The growth driver was once again the iPhone. Sales of the smartphone rose to $71.6 billion, up 9 percent year-on-year. There was also significant growth in the Mac computer, Apple Watch, accessories and apps sectors. The business with the iPads declined somewhat. [More at Bloomberg, Handelsblatt, Wall Street Journal and CNBC]
On Gründerszene you can read today: Hygiene articles for women: "There is really nothing in this area that is really sustainable and still works well." That's what Ines Schiller thinks, and that's why she founded the sustainable tampon startup Vyld, which wants to produce tampons from algae . Schiller got the idea of doing something with algae at some point when she was completing further training to become a marine guide in South Africa. [More at start-up scene]
And here are the other headlines of the night:
SAP takes over the Fintech Taulia from San Francisco.

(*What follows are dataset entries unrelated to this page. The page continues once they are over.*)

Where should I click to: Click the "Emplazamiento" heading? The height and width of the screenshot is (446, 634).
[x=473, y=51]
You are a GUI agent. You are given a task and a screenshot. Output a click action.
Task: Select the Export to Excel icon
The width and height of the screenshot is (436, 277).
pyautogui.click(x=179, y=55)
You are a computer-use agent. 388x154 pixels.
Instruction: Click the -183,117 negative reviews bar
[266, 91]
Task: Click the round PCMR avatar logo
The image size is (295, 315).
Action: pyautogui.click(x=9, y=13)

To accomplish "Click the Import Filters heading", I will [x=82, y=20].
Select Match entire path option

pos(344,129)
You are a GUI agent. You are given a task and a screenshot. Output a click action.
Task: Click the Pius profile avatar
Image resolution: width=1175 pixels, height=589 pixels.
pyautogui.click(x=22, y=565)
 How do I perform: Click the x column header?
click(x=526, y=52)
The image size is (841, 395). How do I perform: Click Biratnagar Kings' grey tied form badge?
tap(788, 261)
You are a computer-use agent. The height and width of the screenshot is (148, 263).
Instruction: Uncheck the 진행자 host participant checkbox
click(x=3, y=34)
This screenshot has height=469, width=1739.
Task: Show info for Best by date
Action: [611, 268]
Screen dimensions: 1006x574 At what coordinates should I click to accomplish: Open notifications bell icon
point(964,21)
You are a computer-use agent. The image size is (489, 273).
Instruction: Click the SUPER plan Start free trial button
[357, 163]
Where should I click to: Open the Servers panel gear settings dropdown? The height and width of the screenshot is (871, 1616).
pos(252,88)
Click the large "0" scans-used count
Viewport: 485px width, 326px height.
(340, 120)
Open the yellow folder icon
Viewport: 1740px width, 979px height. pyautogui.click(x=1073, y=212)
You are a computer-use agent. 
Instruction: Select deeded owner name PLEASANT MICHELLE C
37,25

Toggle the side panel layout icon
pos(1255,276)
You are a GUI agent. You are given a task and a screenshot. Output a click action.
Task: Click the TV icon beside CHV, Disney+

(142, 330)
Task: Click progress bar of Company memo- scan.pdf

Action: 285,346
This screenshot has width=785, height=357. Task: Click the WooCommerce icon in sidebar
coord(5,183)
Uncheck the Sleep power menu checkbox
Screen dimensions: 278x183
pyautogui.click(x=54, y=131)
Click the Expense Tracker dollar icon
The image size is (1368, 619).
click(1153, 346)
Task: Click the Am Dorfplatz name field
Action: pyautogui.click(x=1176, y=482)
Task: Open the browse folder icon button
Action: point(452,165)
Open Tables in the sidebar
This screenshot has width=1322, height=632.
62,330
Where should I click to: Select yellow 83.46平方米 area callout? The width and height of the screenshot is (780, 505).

Taulia offers financial solutions for suppliers and their customers via the platform. With the acquisition of the majority stake in the startup, SAP is expanding its financing business. According to Group CEO Christian Klein, the price is less than one billion euros. SAP also published final figures for the fourth quarter and for the full year 2021. The group recorded success in the cloud business, with 1,300 customers already using the core software S/4 Hana. The new, more precise information on cash flow, which according to the SAP forecast due to investments in 2022 will fall from five to up to 4.5 billion euros, caused the share to drop by seven percent. [More at Reuters and Handelsblatt]
Wetransfer, the Dutch file-sharing service, has abruptly canceled its IPO in Amsterdam. Wetransfer had planned to go public this week, targeting a valuation of up to $810 million. In a statement, the company cited "volatile market conditions" as the reason for abandoning the IPO. The IPO was to be the first major IPO of the year in Europe. [More at The Information]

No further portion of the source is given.